The Real Work’s Ahead
December 9, 2003
by Dr. David Gratzer
GIVEN the energy, time and drama of the past weeks, it would be easy to assume that the Medicare debate ended yesterday when the President signed into law the bill creating a new prescription-drug benefit. But Senate Minority Leader Daschle is right: "This is not the end. We will see many, many more votes."
Indeed, agreeing on a prescription-drug benefit may be the simplest task facing politicians. The real issue is subtler: the long term sustainability of all Medicare. And Congress hasn't really begun to address the problem.
Medicare is a program designed perfectly for the assumptions of its day. In the 1960s, medicine was cheap and the population young. A generous program, free at the point of care, made sense. But today, the high-tech, high-expense medical revolution has transformed care - and costs.
Complicating the situation is an ageing population. "This is a system out of control," explains Professor Thomas Saving of Texas A&M. He should know - Saving serves as a public trustee of the Medicare and Social Security Trust Funds.
Under current law, notes Saving, Medicare will consume 20 percent of federal income-tax revenues by 2026. In other words, it threatens to be the program that ate the budget. Put slightly differently, the unfunded liability of Medicare - that is, how much more the program will cost for the next 75 years over what it will take in through payroll taxes and premiums - was $13 trillion, even before the addition of the drug benefit.
The longterm solvency of Medicare is the biggest problem facing the program, one that demands action. A sustainable framework means abandoning the present top-down, regulation-heavy structure based on an essentially zero-dollar insurance concept. It means recognizing that Americans aren't all equally wealthy and thus shouldn't be entitled to pay equally for Medicare benefits.
These aren't necessarily radical ideas, but in Washington today, the impulse is to expand Medicare, not to remake and save it.
Fundamentally, Medicare needs to change. At present, it provides a certain set of benefits. That may be popular (a majority of seniors like the program) but it's also problematic (a majority of seniors also have complementary insurance to fill in Medicare's many holes).
It's also expensive. Medicare offers unfettered access to the most specialized doctors and the most sophisticated diagnostic testing in the world. The surprise isn't that costs are rising - it's that Medicare doesn't cost more.
But there is a meaningful alternative. Just as federal employees have the opportunity to choose the health benefits best suited to their needs, elderly Americans ought to have the same options. Rather than fund tests and procedures (and then rely on a labyrinth of regulations to manage costs), Medicare should fund patients.

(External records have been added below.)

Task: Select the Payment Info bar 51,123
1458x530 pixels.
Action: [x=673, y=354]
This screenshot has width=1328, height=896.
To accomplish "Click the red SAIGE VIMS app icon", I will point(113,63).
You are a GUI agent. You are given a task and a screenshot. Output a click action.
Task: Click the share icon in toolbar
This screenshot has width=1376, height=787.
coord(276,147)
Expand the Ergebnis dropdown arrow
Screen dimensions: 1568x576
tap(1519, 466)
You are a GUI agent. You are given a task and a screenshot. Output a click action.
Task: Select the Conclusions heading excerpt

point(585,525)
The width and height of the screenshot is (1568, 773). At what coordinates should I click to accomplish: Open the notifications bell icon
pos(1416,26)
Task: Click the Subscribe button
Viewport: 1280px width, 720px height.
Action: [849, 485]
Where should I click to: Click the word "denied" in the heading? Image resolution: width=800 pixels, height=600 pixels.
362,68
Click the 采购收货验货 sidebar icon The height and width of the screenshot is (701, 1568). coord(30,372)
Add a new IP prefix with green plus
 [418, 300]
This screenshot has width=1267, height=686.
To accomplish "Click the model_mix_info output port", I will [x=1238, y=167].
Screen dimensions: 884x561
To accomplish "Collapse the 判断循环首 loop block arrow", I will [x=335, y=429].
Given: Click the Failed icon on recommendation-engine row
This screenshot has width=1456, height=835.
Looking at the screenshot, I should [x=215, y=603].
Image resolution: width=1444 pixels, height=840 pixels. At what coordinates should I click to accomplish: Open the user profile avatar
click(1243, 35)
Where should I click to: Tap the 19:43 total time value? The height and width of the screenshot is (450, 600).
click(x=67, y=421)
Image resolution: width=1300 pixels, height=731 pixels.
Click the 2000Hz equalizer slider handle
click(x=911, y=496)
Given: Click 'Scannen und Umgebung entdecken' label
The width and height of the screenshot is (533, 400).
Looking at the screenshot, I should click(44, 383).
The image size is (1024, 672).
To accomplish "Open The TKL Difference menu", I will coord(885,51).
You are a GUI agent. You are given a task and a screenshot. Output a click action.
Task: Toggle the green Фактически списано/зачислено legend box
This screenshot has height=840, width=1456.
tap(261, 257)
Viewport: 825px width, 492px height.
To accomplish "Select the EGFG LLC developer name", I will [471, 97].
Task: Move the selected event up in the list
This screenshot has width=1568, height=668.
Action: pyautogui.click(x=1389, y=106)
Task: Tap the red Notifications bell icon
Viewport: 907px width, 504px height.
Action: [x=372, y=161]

Ultimately, seniors should be given a voucher for a certain amount of health dollars and then empowered to pick the plan they want. By moving from the open commitment of defined benefits to a closed commitment of defined contributions, Medicare can take a big step toward sustainability.
The president and his party have scored a major political win - but leaders of both parties still face a vital task. By working to reform Medicare along the lines of individual choice and competition, Washington can ensure a victory for generations of American seniors to come.
Dr. David Gratzer, a physician, is a senior fellow at the Manhattan Institute.